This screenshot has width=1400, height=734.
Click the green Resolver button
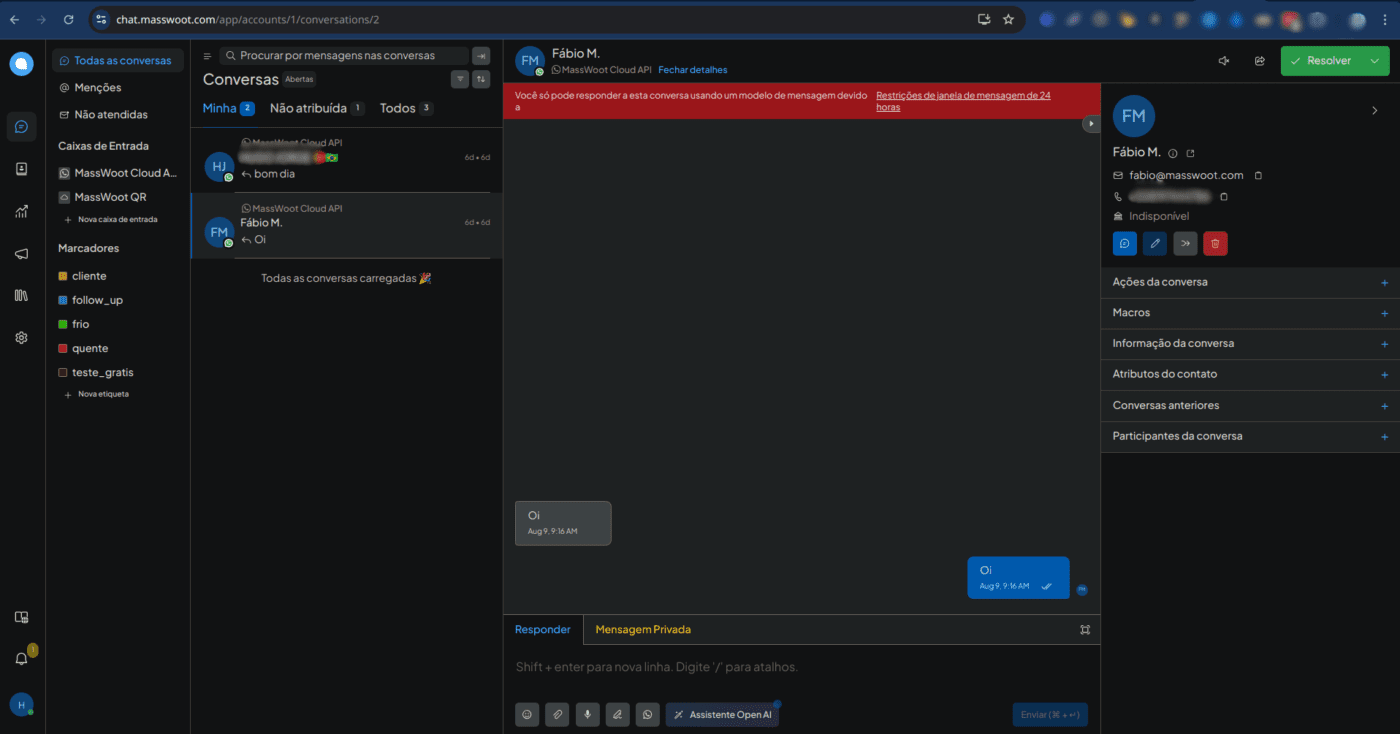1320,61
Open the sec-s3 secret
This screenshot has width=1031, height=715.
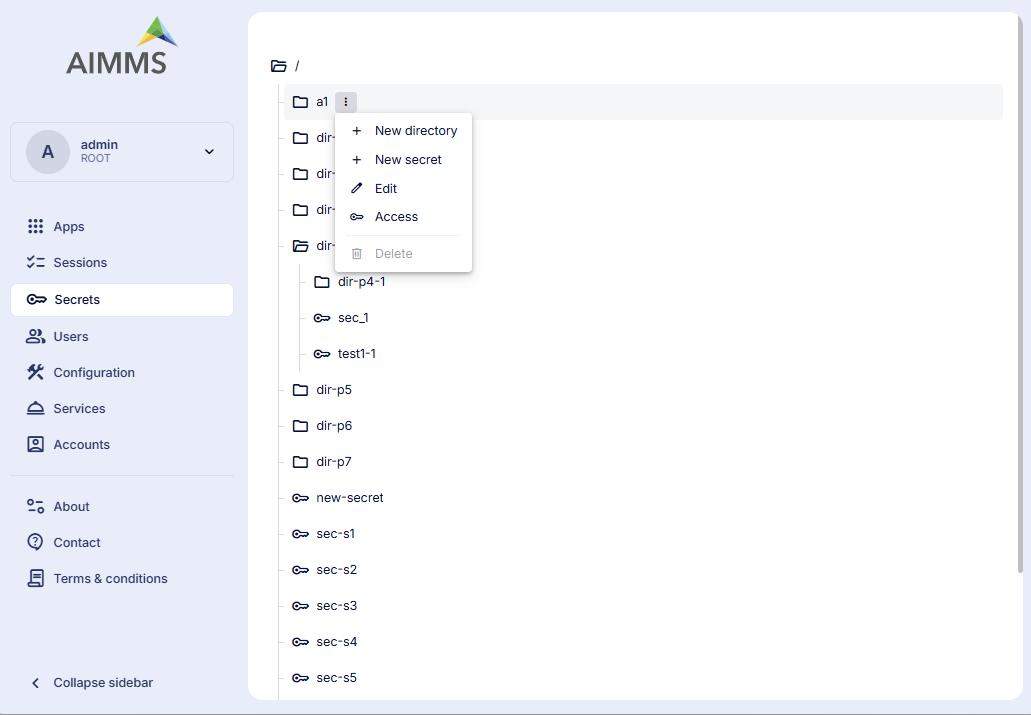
---
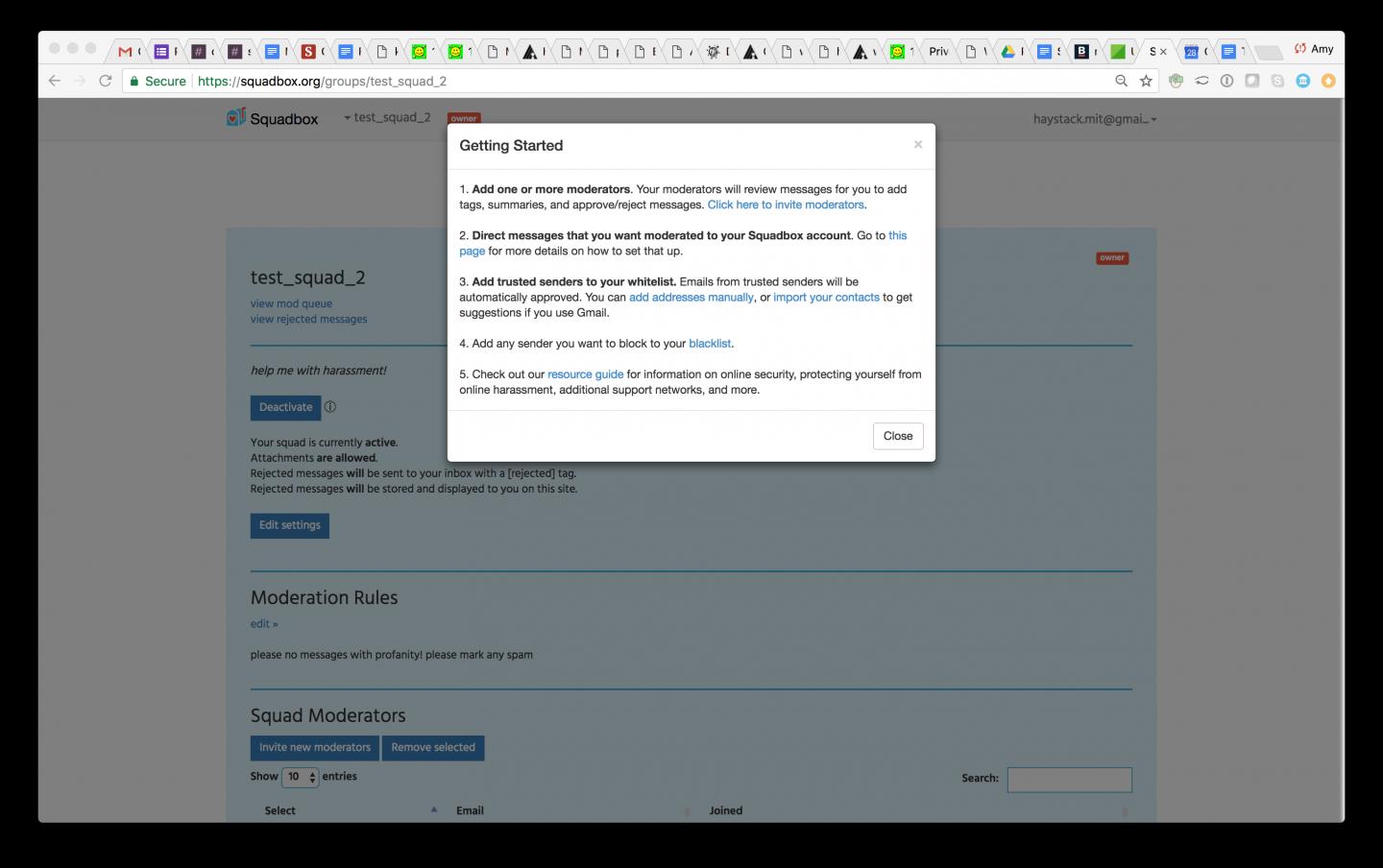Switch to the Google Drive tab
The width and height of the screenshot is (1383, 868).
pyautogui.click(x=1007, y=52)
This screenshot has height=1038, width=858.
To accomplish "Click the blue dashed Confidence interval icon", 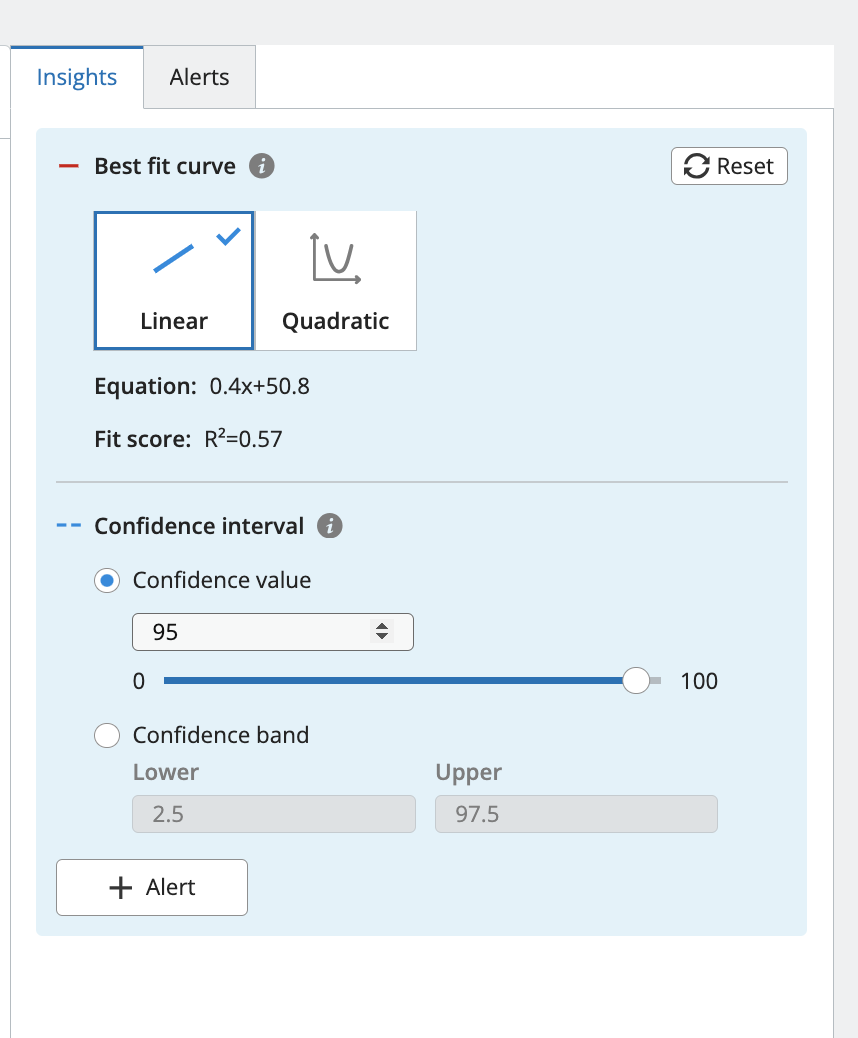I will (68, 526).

## Activity:
Output, from the data above, the lines from the line with "Open the sec-s3 secret" to the line with "This screenshot has width=1031, height=715." exactly as they stand, both ends included and nothing else.

## Solution for this exercise:
Open the sec-s3 secret
This screenshot has width=1031, height=715.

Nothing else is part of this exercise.